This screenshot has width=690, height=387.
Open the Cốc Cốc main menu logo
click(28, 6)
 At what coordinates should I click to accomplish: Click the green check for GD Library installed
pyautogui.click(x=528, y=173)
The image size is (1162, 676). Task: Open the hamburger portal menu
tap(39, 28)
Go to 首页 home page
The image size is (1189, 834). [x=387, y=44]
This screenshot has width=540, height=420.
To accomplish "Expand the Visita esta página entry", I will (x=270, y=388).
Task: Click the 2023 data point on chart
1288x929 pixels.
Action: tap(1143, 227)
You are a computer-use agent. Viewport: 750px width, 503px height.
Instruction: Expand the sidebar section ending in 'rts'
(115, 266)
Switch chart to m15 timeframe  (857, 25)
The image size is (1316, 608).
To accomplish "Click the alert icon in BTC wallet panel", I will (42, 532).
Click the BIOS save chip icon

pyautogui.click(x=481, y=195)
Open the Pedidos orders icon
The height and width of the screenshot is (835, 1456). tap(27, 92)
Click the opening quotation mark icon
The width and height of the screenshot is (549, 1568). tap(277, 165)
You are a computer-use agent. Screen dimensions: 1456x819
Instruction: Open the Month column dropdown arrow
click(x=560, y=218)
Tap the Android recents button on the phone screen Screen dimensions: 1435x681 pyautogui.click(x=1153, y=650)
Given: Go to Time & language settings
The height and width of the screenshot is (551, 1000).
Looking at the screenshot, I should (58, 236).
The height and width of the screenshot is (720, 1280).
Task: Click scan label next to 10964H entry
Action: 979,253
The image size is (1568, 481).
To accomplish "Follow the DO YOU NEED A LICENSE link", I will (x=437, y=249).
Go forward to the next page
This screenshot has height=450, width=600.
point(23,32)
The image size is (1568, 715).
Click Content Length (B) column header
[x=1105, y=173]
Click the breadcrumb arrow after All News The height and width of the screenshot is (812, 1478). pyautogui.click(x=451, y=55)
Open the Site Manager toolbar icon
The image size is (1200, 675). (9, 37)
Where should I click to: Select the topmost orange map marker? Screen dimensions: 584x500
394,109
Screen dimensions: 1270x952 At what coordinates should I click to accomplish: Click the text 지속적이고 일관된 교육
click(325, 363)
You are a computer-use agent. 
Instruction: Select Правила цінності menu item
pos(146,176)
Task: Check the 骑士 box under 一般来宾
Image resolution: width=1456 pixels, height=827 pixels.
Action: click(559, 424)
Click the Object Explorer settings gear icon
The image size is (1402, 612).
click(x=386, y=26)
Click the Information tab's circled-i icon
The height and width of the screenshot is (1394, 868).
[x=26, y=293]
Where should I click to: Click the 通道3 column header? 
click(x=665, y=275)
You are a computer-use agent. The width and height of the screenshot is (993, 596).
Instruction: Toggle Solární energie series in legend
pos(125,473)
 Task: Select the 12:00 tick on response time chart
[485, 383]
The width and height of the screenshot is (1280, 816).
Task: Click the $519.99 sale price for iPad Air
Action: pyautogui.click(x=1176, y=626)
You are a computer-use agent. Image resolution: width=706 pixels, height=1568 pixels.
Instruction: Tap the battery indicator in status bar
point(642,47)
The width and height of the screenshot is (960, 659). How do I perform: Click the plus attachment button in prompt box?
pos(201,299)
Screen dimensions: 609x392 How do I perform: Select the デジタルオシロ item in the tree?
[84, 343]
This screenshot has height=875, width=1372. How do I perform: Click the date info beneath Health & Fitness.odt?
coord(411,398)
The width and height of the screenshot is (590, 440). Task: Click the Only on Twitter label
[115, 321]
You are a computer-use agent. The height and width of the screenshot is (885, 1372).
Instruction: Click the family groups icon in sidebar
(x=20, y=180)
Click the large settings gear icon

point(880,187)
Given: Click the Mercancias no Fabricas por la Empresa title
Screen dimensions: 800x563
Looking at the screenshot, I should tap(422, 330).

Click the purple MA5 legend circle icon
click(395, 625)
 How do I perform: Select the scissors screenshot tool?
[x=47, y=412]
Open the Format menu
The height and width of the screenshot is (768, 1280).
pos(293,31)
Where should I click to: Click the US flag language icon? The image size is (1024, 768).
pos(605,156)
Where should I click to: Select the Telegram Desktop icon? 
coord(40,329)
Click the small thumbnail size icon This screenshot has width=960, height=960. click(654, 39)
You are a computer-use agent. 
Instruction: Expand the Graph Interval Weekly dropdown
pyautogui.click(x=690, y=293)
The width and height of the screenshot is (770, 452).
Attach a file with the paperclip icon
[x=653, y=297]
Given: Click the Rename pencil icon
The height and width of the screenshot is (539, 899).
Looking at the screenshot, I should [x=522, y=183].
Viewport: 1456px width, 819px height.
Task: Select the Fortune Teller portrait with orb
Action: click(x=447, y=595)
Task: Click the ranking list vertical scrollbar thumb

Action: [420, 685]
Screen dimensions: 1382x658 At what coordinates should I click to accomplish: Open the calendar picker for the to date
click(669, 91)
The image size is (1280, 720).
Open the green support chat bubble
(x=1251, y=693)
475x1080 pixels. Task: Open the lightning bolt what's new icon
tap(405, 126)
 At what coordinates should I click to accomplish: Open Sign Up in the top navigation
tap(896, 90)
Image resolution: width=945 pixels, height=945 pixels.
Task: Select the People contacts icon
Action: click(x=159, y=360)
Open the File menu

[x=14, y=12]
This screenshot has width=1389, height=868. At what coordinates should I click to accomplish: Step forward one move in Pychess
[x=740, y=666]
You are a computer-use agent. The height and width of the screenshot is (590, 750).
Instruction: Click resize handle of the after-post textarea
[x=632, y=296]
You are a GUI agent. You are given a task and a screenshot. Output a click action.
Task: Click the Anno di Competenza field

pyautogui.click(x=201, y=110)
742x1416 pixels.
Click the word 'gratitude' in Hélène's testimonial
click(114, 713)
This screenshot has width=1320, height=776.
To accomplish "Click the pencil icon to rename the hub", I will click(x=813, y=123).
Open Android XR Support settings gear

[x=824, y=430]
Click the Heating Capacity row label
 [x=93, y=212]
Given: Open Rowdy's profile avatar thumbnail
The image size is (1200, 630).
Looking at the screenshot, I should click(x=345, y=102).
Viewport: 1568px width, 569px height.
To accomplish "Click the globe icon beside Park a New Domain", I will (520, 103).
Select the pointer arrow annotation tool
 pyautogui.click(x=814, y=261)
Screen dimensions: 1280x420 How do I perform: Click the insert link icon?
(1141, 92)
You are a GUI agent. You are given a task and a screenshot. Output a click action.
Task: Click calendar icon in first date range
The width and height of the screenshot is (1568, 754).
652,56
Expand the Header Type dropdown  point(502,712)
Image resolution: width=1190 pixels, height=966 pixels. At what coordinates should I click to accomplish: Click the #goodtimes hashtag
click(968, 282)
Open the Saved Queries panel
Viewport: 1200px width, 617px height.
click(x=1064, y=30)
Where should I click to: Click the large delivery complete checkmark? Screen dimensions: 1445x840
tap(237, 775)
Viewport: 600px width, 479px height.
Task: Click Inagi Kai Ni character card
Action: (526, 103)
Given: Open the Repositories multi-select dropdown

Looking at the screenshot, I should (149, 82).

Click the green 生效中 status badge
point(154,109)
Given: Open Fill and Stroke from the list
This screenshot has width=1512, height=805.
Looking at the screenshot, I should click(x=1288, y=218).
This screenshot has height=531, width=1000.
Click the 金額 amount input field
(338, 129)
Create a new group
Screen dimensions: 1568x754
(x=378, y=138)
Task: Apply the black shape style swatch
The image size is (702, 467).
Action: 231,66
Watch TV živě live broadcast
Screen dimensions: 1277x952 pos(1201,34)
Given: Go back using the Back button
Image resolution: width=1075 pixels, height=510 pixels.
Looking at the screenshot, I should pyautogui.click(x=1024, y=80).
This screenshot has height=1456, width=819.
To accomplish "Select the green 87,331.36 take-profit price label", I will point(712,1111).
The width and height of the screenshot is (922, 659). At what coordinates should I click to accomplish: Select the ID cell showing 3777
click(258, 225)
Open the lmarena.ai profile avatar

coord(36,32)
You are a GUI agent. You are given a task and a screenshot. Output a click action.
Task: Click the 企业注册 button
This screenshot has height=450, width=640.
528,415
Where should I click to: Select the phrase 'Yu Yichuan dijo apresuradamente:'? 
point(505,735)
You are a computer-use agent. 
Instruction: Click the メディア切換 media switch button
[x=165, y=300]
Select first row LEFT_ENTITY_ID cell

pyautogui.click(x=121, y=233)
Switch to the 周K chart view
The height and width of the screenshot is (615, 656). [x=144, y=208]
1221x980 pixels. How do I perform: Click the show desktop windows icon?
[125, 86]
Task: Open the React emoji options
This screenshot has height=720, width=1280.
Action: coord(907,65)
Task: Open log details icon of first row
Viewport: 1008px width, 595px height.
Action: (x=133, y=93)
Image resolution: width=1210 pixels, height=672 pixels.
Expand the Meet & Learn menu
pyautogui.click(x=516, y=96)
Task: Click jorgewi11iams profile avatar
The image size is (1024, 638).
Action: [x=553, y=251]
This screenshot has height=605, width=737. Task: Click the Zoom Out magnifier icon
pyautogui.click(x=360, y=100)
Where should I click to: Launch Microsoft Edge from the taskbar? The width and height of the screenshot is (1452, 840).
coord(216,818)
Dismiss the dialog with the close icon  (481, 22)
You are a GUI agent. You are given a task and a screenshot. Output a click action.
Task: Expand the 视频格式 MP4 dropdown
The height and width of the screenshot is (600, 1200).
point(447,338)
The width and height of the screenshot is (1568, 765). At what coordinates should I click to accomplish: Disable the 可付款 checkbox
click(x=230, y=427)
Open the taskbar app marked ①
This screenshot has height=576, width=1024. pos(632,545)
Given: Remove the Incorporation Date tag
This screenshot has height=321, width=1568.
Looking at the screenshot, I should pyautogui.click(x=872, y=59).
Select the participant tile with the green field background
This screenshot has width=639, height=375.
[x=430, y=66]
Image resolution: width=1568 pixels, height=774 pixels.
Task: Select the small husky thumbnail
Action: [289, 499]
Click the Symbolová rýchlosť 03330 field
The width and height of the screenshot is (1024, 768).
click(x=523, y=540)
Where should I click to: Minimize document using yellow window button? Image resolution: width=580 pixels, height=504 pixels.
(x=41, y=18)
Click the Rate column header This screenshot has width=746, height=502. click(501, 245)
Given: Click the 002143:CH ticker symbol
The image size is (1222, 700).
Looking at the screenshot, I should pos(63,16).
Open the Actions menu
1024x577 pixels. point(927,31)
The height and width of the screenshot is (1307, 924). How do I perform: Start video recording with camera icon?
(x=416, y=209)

■ ■ ■ ■ ■ ■ ■

### [Work required]
Find all the lines containing "pencil" in the material, then copy them.

### [Expected output]
Given: Click the Rename pencil icon
To accomplish "Click the pencil icon to rename the hub", I will click(x=813, y=123).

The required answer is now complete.